Maraş olaylarının en çarpıcı yorumu BBC'den geldi. BBC'ye göre, "Olaylar Pakistan, Afganistan ve İran'dan sonra, belki de kaos ve belirsiz içine düşme sırasının Türkiye'ye geldiğini gösteriyordu".
Yorum, 1980 darbesinden neredeyse bir yıl önce "Türk Silahlı Kuvvetleri'nin bir kez daha kendisini müdahale zorunda hissetmesi olasılığı güçlü" sözleriyle noktalanıyordu.
Tıpkı bugün olduğu gibi, Türkiye kanlı sokaklardan 12 Eylül sabahına sürüklenirken, politikacılar yaşananlara bir ad koymaya yanaşmadı. Sonuçta tarihin tutanaklarına 5 bin 388 yurttaşın adının yer aldığı ölüm listesi yazıldı.
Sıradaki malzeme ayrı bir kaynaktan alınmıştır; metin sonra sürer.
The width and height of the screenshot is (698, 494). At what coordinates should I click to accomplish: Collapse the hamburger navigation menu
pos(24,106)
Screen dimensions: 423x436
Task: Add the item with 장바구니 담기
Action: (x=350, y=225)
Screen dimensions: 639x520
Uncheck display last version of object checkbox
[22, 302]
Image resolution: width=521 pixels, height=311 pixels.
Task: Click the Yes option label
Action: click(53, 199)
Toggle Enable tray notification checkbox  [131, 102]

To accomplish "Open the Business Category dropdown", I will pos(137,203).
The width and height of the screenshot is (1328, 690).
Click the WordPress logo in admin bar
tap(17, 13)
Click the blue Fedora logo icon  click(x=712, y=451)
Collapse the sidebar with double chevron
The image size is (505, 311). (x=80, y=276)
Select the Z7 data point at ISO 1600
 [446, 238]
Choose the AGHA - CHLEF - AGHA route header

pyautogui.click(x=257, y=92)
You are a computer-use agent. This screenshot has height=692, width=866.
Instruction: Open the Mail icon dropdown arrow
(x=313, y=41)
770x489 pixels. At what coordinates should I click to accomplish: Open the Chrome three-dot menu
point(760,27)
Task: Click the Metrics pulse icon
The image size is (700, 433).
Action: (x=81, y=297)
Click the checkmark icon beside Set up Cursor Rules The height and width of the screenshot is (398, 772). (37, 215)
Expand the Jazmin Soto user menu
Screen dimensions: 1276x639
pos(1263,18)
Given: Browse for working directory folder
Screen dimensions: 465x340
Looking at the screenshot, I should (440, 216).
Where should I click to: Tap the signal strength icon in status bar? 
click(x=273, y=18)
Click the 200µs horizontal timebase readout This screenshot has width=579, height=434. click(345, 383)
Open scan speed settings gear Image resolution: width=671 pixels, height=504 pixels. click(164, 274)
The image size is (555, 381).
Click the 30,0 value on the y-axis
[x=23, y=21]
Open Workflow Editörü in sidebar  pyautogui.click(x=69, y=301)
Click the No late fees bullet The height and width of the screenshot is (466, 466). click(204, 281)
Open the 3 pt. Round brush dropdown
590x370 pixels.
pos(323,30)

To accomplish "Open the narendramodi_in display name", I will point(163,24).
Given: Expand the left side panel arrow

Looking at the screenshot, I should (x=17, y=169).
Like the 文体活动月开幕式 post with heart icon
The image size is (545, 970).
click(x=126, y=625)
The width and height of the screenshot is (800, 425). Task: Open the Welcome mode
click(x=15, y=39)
Kanlı dönemeç: 1 Mayıs 1977

İlk Milliyetçi Cephe Hükümeti'nin kurulmasının ardından, MHP üyesi ve sempatizanı 'ülkücü komandolar'ın saldırıları arttı. Hükümet kurulduktan hemen sonra, MHP Genel Başkanı ve Başbakan Yardımcısı Alparslan Türkeş, komandoların güvenlik güçlerinin yardımcısı olduğunu açıkladı. Ağırlıklı olarak üniversiteler ve yurtlarda egemen olmayı hedefleyen saldırılar sonucunda, 1975'te 43 silahlı baskın düzenlendi, 34 siyasal nitelikli cinayet işlendi. Bunlardan ancak üçünün faili bulunabildi.
1976'ya girildiğinde, Ecevit katillerin başında bazı ülkücülerin bulunduğunu açıkladı. Yıl sonuna kadar 92 şiddet olayında, 109 kişi yaşamını yitirdi. Öldürülenler arasında Nuray Erenler, Şükrü Bulut, İlker Akman, Hasan Basri Temizalp, Semih Erberk, Hakan Yurdakuler, Sami Ovalıoğlu, Burhan Barın, Eşari Oran vardı.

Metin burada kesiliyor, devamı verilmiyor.